It’s hard to believe that although the traditional Awards Season is long over, the Academy Awards have still yet to take place. Usually, there is much more debate and discussion regarding the Oscars’ biggest categories, but the winners seem to be already decided based on wins at other major award shows. What makes the Oscars’ predictability so interesting is that, of the six major categories (Best Supporting and Lead Actress/Actress, Director, Picture), Best Picture is already pretty much locked in. Based on the Golden Globes, the Critics Choice Awards and expert picks on GoldDerby.com, it appears that “Nomadland” will be taking home the gold.
However, there is one film that is not getting enough attention when it comes to the Best Picture race. This film is sitting towards the bottom of the pack, but in a different year where new movies are more readily available, I think this film would be more in the conversation. I’m talking about Florian Zeller’s “The Father,” my favorite movie of 2020. No film in recent memory was as immersive, frustrating and heartbreaking as Florian Zeller’s film adaptation of his own play.
The film follows Anthony (Anthony Hopkins), an aging man with dementia who is constantly forgetful and blurs people and events together. Anthony thinks that he is healthy and constantly denies the help of his daughter, Anne (Olivia Coleman). Both performances are absolutely stunning, especially Anthony Hopkins, who gives quite possibly his best performance since “The Silence of the Lambs.” His forever-present shaky voice and aloof confusion make his performance so raw and alive. As the only character the viewer follows, Hopkins’ performance immediately introduces the film’s world and what to expect.

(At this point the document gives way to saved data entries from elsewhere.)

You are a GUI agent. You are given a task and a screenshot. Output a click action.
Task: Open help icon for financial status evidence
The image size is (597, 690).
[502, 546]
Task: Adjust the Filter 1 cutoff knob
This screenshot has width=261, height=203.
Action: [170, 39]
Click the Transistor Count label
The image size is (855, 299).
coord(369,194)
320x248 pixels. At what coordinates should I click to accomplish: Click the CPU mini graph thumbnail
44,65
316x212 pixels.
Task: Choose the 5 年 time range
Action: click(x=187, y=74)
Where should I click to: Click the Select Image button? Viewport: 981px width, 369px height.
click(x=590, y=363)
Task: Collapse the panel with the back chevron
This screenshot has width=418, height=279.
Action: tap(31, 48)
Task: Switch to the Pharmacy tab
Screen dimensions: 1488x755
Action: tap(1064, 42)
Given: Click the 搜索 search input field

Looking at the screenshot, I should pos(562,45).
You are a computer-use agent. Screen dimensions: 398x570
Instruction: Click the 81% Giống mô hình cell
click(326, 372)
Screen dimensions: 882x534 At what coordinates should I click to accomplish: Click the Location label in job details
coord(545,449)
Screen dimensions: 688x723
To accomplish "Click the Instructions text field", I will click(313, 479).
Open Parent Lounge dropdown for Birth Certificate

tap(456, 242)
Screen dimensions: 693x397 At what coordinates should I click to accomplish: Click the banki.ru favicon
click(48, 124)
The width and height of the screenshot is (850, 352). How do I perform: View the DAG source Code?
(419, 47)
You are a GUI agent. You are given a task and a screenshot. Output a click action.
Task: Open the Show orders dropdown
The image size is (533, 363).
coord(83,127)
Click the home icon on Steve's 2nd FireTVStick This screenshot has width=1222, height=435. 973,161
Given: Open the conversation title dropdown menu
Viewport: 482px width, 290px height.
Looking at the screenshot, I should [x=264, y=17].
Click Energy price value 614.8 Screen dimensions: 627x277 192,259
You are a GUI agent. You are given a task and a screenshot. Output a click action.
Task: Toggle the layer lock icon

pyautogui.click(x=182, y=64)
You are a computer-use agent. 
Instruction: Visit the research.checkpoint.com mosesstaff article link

While Hopkins’ performance does allow the viewer to gain some insight into the story and world of the film, there really is no preparation for how “The Father” messes with the viewer’s mind. While it is often cliché to say that a movie makes you “feel” like something, this movie quite literally puts you in the shoes of a man with dementia.
Rooms and furniture in Anthony’s flat will move to different places across the film. Established characters will have different actors portray them throughout the film—even information regarding the characters’ backstory from scene to scene. We not only see how Anthony reacts to these jarring events but feel firsthand what he’s experiencing.
This year, I also wrote about “One Night In Miami…,” and how it is very difficult to pull off an adaptation of a play because it needs to be helmed in a way that brings something worthwhile to the screen. This delusion experience through Anthony’s dimension is a valuable and raw tactic used by Zeller that warrants this adaptation and makes the film worth watching. This style immediately engaged me and not only threw me off but kept me on my toes, trying to put the pieces together.
Not only does this film hit so hard with its interpretation of Anthony’s dementia, but the ending pulls no punches when it comes to redefining the plotting of the film and bringing the audience to tears. The film’s final moments feature some of the best acting I’ve seen in any movie this past year. Again, Hopkins’ performance is so incredible. In another year where Chadwick Boseman does not deliver the performance of the year in “Ma Rainey’s Black Bottom,” Hopkins is taking home the gold.
I haven’t stopped thinking about “The Father” since I saw it in late February. It’s one of the only films I saw from 2020 that I could say was an experience. It’s a film that certainly isn’t easy to watch. The answers are purposely never clear, giving the viewer a sense of Anthony’s condition. I cannot wait to watch “The Father” again and wish it gained more attention as the Oscars approach.